Conversation progressed, ebbing and flowing as the creative minds around the large oak table did what they do best: offered suggestions and ideas on how to find a solution, the same way they might adapt to a particularly complicated brief. However, this time the challenge came from finding ways to improve our sleep quality in hotels, and how to help designers move past obstacles that could get in the way of this goal.

One suggestion that stood out was from Loomes. “What we really need,” she said, “is a sleep hotel standard – like we’ve got the WELL building standard.” Bean-Pearce agreed: “That could be part of their star rating,” she posited. “If you don’t get a good night’s sleep, you lose stars.” But, over the general murmur of accord, the idea brought its own queries – after all, getting a good night’s sleep is no easy puzzle to solve.

By creating a ‘sleep standard’, could we then create a universally sleep-aiding guest room? Tom Hupe thought not. “There are so many different sectors that are facing the same dilemma – a move away from demographics to psychographics. So, you no longer group people; you have to treat them as individuals. The best thing you can do is create an environment where they can adapt it to suit their own requirements; so that you can be you, wherever you go. Otherwise you just end up generalising and making nobody happy.”

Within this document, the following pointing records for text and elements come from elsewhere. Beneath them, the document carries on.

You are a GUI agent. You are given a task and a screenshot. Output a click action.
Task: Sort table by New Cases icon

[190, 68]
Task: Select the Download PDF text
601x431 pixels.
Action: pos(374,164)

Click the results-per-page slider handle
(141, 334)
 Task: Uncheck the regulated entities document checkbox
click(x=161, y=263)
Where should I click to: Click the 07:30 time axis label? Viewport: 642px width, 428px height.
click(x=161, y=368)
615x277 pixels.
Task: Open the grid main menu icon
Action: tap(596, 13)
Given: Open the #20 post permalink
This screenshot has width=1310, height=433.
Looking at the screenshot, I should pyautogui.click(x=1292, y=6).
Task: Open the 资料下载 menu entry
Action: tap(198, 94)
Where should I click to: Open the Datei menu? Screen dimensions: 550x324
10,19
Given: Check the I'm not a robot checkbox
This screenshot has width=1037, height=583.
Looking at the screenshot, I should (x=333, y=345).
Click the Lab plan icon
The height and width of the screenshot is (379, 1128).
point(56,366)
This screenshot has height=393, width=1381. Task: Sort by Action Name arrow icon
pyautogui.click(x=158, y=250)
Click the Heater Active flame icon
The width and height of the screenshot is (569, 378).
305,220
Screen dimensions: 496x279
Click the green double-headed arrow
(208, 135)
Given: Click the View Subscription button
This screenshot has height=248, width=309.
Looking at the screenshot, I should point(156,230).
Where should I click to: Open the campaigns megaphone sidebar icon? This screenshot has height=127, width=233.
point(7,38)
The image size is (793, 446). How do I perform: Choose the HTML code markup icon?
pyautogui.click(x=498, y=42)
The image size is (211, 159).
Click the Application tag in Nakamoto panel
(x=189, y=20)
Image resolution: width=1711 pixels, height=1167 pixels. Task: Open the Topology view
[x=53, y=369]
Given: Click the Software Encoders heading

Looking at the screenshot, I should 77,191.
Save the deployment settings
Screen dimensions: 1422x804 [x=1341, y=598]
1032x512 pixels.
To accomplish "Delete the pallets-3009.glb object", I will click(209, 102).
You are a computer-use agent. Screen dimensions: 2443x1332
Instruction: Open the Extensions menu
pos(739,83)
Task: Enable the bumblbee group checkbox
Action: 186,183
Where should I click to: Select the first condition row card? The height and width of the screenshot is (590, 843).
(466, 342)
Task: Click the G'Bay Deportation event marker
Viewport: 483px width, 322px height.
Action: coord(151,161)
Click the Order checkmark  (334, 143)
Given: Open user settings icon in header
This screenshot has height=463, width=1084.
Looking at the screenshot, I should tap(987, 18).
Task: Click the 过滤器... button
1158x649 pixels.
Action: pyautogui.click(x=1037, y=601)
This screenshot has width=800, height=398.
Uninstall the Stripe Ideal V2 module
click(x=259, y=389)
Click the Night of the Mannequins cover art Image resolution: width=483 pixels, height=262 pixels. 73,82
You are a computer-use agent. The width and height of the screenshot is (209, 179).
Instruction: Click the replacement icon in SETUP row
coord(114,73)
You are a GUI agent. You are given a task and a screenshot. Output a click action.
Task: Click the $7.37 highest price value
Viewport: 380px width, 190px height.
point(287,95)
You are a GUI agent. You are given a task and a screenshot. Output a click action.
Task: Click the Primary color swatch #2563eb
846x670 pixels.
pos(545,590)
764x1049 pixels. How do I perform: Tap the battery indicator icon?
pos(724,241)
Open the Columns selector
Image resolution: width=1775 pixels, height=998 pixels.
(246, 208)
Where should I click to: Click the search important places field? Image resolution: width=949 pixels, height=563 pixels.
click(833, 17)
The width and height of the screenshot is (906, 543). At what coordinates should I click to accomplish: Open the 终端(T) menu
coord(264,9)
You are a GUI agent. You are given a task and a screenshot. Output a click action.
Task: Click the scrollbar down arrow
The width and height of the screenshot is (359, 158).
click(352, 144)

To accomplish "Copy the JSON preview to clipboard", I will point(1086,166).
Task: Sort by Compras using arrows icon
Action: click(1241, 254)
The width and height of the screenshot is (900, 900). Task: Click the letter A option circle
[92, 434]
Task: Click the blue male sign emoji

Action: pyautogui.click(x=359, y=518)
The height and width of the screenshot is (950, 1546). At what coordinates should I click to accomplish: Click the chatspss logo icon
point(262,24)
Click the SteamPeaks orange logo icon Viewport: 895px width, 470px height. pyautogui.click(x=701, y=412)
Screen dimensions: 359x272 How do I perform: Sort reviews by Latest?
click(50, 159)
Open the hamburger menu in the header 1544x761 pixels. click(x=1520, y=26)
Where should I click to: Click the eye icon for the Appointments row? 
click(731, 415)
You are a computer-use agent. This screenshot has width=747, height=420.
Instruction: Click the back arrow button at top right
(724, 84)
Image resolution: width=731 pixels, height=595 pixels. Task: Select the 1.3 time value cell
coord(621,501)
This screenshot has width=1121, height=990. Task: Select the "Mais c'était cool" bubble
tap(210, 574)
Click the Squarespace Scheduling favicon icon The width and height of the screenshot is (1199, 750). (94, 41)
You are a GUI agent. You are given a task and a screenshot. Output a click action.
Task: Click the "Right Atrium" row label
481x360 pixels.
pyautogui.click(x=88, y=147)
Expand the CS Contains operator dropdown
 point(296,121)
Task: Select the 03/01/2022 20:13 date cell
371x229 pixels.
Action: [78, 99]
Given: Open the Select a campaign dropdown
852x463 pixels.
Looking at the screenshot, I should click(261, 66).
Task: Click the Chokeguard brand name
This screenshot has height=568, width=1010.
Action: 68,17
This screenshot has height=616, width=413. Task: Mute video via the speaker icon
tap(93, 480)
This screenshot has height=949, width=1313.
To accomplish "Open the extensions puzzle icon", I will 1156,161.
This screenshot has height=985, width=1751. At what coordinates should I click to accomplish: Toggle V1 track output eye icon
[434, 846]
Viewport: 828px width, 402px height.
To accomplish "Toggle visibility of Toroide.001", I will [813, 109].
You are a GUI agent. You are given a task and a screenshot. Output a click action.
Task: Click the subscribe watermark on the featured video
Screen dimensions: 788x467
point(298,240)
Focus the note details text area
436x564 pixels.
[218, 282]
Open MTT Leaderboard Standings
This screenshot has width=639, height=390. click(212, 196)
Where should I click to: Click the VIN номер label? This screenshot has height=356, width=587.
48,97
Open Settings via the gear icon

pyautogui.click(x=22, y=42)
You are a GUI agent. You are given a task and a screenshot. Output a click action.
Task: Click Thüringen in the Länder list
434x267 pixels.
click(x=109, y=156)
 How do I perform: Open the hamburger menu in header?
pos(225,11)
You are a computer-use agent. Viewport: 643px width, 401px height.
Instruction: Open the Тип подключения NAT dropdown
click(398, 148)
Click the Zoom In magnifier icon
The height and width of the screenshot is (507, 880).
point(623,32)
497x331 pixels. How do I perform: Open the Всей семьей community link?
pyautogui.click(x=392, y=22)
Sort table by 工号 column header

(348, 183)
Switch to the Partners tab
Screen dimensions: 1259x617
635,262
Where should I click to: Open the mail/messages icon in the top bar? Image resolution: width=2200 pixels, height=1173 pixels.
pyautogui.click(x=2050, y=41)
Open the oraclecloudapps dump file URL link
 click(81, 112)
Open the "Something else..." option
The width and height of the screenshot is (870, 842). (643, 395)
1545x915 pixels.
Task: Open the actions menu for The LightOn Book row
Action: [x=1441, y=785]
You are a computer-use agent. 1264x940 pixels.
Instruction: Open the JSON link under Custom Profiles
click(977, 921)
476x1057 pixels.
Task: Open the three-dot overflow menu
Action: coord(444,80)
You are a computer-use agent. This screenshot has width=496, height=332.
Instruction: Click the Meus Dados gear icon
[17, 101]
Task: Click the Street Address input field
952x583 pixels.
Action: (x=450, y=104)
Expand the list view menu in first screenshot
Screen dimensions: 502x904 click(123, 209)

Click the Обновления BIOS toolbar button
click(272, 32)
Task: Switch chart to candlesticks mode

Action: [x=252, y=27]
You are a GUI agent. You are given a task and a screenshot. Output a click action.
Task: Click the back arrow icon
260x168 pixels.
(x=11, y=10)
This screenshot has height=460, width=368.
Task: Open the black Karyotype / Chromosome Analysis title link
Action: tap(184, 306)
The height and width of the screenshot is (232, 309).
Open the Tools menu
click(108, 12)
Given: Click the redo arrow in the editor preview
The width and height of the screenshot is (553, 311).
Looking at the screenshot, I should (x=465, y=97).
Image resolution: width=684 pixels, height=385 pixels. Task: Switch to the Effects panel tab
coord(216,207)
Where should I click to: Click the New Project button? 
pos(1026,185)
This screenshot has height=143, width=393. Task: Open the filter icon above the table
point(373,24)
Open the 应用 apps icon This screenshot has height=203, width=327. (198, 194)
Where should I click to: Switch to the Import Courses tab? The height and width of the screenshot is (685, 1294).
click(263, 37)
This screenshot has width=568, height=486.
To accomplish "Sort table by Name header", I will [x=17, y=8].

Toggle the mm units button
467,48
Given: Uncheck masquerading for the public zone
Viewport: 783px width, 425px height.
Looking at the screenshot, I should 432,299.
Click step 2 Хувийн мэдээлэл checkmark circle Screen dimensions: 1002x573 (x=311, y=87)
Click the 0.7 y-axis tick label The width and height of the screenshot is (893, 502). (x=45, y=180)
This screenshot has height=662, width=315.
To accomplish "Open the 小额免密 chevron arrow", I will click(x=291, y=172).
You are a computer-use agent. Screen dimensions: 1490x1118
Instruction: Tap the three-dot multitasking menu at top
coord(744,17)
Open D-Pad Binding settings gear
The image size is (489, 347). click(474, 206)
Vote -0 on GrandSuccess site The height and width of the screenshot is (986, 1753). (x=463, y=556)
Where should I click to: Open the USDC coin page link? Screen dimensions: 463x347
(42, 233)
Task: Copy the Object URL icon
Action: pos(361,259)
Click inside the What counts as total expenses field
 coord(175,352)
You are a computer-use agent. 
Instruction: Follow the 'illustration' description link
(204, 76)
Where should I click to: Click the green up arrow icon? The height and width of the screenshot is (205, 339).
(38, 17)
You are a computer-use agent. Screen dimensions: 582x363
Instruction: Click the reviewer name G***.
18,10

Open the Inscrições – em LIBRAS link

From corridors to creating sleep pods, designing for non-staying guests to those who were checking in after a long-haul flight, several angles were covered in the quest to understand how sleep can fit into hospitality design. Suggestions seemed to lead to more questions; personal horror stories were shared, as were insights into sleep gadgets and apps. As conversation wrapped, we might not have been any closer to finding an answer to our questions – but some of the best minds in design had certainly started turning.